Recorded data
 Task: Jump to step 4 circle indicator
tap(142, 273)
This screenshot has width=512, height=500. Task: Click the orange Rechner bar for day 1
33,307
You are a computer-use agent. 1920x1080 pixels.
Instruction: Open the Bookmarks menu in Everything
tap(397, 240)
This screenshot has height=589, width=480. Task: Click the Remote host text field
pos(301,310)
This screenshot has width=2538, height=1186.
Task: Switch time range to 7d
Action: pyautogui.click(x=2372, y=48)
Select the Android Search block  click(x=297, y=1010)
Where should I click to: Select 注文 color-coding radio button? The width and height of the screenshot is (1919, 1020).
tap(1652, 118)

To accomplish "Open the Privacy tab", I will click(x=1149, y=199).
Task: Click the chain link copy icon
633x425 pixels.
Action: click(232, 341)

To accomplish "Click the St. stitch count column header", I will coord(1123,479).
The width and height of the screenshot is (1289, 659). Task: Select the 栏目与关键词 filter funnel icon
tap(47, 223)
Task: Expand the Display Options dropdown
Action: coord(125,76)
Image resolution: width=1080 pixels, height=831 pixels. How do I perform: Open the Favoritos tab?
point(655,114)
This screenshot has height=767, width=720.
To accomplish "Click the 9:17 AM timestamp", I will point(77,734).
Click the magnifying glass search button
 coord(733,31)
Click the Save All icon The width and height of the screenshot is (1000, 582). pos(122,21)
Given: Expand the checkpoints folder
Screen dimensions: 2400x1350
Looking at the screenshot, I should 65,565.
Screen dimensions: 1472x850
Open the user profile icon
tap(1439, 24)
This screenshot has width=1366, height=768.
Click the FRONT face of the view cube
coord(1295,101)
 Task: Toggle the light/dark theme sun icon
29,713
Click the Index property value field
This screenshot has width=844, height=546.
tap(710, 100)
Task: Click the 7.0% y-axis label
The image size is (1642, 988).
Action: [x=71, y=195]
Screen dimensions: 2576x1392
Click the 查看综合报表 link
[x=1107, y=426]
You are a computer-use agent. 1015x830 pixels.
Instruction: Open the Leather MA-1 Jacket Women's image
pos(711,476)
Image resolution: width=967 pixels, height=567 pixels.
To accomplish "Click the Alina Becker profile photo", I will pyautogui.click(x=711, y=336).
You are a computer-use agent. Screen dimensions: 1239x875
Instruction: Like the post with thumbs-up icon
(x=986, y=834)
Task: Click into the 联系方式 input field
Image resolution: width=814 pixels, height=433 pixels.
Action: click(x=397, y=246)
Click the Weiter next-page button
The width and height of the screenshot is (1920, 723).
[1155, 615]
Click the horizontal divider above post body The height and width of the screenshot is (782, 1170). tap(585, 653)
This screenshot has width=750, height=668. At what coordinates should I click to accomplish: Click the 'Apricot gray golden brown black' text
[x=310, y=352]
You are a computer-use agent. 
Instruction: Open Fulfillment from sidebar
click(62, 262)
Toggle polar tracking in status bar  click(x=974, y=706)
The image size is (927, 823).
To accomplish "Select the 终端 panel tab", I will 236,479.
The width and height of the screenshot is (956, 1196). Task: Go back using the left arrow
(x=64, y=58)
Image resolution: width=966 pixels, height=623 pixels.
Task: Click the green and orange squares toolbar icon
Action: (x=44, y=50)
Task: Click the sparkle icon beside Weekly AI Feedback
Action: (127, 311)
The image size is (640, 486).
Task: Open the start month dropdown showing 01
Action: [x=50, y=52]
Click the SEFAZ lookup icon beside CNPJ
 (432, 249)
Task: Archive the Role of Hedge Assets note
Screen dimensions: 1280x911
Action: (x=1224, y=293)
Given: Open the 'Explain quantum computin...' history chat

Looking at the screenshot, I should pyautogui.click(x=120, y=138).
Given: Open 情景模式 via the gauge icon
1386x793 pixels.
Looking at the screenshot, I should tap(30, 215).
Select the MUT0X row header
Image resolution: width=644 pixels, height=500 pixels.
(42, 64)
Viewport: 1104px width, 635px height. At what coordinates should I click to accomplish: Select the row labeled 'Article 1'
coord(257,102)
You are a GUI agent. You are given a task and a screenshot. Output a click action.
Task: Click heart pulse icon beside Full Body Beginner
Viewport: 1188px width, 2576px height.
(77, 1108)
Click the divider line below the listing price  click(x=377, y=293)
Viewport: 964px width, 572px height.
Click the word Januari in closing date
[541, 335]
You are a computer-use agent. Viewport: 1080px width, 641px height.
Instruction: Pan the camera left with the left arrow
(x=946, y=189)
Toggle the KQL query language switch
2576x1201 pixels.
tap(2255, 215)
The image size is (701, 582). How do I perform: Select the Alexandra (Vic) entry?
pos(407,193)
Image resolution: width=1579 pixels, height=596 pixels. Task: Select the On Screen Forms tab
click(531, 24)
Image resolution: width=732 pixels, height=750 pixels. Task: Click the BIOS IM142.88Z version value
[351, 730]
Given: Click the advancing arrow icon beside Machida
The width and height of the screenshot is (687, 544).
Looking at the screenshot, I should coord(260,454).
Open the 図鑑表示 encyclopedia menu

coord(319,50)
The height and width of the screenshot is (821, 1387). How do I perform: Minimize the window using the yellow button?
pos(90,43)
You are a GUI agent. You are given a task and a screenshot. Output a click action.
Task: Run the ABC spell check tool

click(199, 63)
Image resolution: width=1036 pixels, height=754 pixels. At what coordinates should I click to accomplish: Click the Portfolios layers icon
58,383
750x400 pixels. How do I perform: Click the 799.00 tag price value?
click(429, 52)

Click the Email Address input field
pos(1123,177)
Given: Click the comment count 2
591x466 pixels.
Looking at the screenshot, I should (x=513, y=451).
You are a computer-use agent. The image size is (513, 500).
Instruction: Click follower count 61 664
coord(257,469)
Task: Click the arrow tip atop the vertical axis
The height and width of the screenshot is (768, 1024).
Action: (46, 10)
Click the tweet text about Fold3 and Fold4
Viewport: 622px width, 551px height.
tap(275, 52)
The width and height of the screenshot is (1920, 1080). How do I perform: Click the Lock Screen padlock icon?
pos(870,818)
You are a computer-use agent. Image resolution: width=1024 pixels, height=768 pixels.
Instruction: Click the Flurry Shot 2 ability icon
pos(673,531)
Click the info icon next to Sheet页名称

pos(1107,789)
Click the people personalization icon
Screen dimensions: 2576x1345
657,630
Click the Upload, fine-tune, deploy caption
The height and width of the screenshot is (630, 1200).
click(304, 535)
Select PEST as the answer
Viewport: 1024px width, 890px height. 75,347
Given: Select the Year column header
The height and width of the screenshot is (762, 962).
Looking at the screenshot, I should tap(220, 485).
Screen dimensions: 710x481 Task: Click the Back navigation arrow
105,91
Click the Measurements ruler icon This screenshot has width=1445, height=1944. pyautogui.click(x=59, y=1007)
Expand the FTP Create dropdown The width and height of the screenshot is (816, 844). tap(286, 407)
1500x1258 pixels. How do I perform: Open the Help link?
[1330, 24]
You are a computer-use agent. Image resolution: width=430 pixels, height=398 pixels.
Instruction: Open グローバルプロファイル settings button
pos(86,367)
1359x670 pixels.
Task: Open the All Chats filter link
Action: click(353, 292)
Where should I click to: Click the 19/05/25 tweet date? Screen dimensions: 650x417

## DO THIS
Gather every line of the data above that contains the word "left", with case counting.

## TASK OUTPUT
The width and height of the screenshot is (956, 1196). Task: Go back using the left arrow
Instruction: Pan the camera left with the left arrow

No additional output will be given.